Semakin hari semakin dekat dengan kepergianku. Kita lebih banyak diam. Kita sudah saling mengerti apa yang yang akan tejadi kedepannya. Yang tidak kita mengerti, sanggupkah kita menghadapinya?
Aku memiliki pengalaman yang buruk menjalani hubungan jarak jauh. Kamu, kamu bukan tipe yang bisa ldr-an. Aku menyadari itu. Kamu pasti lebih tahu.
Aku pernah membahas di blog ku sebelum ini bahwa “yang paling penting dalam menjalani ldr itu bukan komunikasi, tapi kepercayaan”. Kami sama-sama tidak tahu apa kegiatan yang dilakukan. Karena itu aku sadar, aku tidak bisa menuntut lebih. Pacarku sudah mau memberitahu kegiatannya pun sudah cukup untukku.
Pernahkan kalian berpikir, kenapa aku mau ldr-an kembali setelah mengalami kegagalan. Seperti kubilang sebelumnya, aku tidak membenci ldr. Ldr itu hanya untuk orang-orang kuat! Yang lemah mundur saja.
Aku tidak pernah suka membahas ini, bahkan kepada pacar ku pun sekalipun begitu. Tapi aku perlu menuangkan beberapa hal disini.
Terus apakah aku kuat?
Tidak. Aku sangat lemah. 
Aku bukan tipe yang percaya diri. Trauma akan masa lalu terkadang membuat semua terasa percuma untuk dijalani.
Tapi,
Kamu berbeda. Kamu kuat. Walau air mata mengalir dari matamu. Kamu tidak pernah meragukanku.

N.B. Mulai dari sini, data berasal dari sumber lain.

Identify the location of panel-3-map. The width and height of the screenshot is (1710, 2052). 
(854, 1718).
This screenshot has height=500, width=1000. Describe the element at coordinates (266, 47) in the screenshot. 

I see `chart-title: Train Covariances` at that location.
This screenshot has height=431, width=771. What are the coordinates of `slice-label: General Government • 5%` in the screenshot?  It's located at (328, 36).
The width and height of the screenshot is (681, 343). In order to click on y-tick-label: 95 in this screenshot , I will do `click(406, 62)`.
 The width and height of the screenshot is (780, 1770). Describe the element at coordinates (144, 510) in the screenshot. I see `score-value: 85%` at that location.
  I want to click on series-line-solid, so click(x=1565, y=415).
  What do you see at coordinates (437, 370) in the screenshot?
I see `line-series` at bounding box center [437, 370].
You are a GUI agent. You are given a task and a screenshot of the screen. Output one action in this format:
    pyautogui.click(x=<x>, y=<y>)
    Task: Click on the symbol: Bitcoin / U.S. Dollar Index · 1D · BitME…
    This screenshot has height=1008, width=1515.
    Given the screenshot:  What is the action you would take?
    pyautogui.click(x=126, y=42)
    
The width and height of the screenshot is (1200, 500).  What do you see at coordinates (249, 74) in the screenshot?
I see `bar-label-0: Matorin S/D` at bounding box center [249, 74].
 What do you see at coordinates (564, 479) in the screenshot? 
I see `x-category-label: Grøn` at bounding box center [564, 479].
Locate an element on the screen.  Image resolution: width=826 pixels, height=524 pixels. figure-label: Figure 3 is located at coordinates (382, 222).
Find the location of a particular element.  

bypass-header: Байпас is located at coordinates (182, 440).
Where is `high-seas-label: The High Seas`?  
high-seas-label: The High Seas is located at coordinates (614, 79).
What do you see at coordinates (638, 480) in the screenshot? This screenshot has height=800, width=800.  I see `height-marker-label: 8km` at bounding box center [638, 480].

Itulah kepercayaan. bagi ku ada sesuatu hal di diri kamu yang tidak pernah aku lihat di perempuan pada umumnya. Hal itu sangat membuatku yakin menjalani ini bersamamu. kita memulai hal yang baru. Yang selama ini tidak pernah kita bayangkan akan terjadi,
namun
Jika bukan kamu, maka aku lebih memilih sendiri daripada ditinggal lagi.
 Jika bukan kamu, maka jangan harap aku mau menjalani LDR.
Karena kamu, mempercayaiku.

Aku ingin melewati semuanya denganmu. Termasuk hubungan jarak jauh ini sekalipun.